Herman Melville - Moby-Dick

"As long as this is truly NOT about whales, I think I'll be ok."


"BOOOOOOOOORRRRRRIIIIINNNNGGG! Yeah! It was boring! I said it! And I was reading this motherfucker in jail!"

"I bought this book for a friend in jail. Alas, he was unable to read it because the font was too small."

"The problem is, though, that if Herman Melville were to submit his book to any modern-day editor, I’m sure it would be rejected for publication ... The narrative finally meandered to the bit about Captain Ahab and his failed whale hunt at Chapter 133. That’s right – we have 132 chapters of exposition. Tedious, tedious exposition, long on minute details and Weird Portents (a la Shakespeare). In fact, Melville seems to have forgotten sometimes that he was writing a novel, because he writes some of his chapters with stage directions, just like Shakespeare"

"Call me Ishmale.

Yeah, that's all I got out of it."

"Another great book of words and sentences. This one delves into great detail of the daily life, sights, sounds, smells, reactions and tenses of the period. But on the whole, the book itself, while each paragraph is a great read, has so MUCH description the story is lost."

"This book has outlived its usefulness."

"I consider this to be one of the worst novels ever written. It is over rated. I have started it four or five times and never finished it."

"I really and truly dislike this book. Personal reasons."


"I can't read old english."

"I can has editor?"

"Sometimes a classic is just an old book that was popular."

"What can you say about a college-course-required read? The only reason it is still on my self is because it is a classic...and I am a bibliophile."

"I can see how this would have been great before the times of radio and tv"

"I have to say, as time goes on and literature becomes easier and easier to get out into the world, and technology is such that we can get books in just about any form, we are inundated with new works all the time. Having said that, I think this is one of those books that because of when it was written, is a classic, but very limited in depth.

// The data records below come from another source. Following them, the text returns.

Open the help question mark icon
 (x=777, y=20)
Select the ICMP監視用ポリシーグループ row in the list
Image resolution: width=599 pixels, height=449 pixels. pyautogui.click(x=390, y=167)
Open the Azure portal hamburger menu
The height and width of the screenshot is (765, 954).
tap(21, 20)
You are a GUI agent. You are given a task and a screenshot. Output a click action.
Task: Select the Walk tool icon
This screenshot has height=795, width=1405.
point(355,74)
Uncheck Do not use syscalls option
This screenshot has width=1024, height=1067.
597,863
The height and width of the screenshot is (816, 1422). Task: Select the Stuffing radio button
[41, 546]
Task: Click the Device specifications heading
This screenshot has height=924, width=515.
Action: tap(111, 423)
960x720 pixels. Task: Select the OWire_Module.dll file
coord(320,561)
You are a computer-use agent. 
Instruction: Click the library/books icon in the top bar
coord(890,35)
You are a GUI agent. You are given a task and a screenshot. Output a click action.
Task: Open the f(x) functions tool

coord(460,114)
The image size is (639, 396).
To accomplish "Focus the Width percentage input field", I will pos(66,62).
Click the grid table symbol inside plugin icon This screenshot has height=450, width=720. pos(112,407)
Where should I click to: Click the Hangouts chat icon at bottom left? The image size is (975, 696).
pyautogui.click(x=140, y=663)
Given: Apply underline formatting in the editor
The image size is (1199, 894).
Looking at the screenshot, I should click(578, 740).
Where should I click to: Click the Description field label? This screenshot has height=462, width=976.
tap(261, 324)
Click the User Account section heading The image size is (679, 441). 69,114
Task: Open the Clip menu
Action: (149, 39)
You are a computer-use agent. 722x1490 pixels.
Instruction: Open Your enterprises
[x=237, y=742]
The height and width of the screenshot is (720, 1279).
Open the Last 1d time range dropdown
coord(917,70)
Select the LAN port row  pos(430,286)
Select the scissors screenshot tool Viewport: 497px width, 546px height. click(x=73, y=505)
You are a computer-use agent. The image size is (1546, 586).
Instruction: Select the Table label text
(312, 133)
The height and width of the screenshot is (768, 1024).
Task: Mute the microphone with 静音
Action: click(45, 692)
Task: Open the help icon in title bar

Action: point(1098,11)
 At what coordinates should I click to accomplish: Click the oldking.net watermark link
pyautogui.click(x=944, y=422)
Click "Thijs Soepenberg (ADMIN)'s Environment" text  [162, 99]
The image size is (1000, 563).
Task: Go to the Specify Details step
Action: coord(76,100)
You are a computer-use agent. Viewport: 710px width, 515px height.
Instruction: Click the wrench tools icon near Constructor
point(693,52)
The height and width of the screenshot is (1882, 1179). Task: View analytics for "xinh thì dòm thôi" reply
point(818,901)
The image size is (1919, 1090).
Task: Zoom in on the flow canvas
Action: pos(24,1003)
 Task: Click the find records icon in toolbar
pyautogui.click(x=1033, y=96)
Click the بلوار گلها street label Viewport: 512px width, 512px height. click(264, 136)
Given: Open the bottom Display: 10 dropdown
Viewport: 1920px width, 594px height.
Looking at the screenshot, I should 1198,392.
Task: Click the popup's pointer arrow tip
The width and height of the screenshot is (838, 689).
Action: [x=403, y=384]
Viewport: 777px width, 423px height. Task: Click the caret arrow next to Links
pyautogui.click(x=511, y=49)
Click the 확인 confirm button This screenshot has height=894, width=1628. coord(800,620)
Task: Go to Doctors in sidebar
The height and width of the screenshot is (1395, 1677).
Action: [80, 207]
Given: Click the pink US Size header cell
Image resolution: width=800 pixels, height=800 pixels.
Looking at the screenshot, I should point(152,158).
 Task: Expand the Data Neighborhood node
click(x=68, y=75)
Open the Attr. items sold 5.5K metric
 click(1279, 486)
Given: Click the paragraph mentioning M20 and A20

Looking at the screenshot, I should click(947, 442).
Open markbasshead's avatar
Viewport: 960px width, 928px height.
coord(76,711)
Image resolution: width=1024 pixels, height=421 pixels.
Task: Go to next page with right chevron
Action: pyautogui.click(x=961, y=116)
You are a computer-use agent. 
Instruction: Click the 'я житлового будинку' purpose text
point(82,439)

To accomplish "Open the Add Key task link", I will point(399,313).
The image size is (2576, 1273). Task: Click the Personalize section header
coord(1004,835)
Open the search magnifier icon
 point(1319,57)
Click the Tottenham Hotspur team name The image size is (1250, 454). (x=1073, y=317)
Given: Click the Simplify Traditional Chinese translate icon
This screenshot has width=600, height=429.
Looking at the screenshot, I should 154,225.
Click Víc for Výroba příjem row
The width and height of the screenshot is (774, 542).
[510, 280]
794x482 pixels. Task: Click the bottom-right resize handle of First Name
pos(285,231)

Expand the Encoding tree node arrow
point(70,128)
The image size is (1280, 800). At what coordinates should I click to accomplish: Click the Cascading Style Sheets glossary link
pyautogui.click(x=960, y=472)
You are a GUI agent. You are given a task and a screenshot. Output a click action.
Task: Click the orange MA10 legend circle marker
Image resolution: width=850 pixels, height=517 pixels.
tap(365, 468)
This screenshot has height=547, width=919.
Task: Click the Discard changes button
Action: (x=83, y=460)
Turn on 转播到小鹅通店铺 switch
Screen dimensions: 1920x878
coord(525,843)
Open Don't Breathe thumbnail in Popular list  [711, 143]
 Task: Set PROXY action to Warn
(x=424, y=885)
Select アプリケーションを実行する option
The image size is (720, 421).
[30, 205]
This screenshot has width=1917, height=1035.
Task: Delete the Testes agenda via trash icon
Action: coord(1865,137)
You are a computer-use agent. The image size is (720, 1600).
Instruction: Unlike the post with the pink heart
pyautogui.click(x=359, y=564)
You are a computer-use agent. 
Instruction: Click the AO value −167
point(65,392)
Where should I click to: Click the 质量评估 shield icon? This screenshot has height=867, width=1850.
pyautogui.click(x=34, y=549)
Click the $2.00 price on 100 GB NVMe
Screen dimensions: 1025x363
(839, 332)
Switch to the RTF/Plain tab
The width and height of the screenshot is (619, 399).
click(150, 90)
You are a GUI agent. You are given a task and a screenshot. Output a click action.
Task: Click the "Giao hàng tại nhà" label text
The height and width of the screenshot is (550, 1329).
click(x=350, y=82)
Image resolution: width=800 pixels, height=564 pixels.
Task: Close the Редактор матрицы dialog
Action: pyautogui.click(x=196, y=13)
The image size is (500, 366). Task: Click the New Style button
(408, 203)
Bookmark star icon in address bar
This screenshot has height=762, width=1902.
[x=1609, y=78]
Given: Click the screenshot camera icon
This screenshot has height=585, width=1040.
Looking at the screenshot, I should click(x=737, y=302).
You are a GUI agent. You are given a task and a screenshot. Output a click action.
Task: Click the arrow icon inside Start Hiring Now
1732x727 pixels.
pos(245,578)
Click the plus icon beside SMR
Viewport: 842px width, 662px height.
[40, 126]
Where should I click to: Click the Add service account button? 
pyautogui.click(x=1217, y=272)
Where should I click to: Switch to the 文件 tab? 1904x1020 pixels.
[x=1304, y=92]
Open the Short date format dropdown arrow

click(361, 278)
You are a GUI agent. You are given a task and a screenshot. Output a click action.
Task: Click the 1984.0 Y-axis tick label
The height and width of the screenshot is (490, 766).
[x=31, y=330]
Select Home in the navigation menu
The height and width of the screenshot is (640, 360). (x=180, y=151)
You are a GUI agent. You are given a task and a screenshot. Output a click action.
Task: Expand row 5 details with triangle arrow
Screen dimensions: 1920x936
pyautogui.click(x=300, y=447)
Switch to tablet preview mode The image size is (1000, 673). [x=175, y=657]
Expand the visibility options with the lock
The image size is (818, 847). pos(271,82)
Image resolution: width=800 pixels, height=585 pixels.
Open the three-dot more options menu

I had to read this book in high school and it was picked apart by my English teacher from why Ahab was hunting the whale to the motion of his hand beckoning his crew to continue his quest. (If you read this, you should know what I mean). Unfortunately, like many "great" authors such as Shakespeare, Stephen Crane, Hemmingway and in some ways Poe, I think they were greats for their time, but lack luster in today's literary pool. If these were all there were to read, then beggers can't be choosers, but that is no longer the case. Regardless, this is not one I would have picked up to read had I been given the choice. It was boring, uneventful, and it is too difficult to compare with modern stories that are so full of symbolism and have much more exictement in them. I can appreciate the classical historical value of the stories for their time, but don't find them interesting works themselves. I would simply not waste my time on this one had I had a choice."

"the only exception in having something interesting to say before WWII seems to be the germans (e.g. hesse, mann. Not kafka)."

"While I recognize that this book has some vaulable things in it that I could appreciate, this book was very difficult for me to read. This is a man's book and I am a woman."

"The ending is exciting, though rather depressing, because the only survivor was the thinnest person in the book."

"Seriously, were editors not invented yet?"

"Homeboy, Melville, could have benefited from a good editor."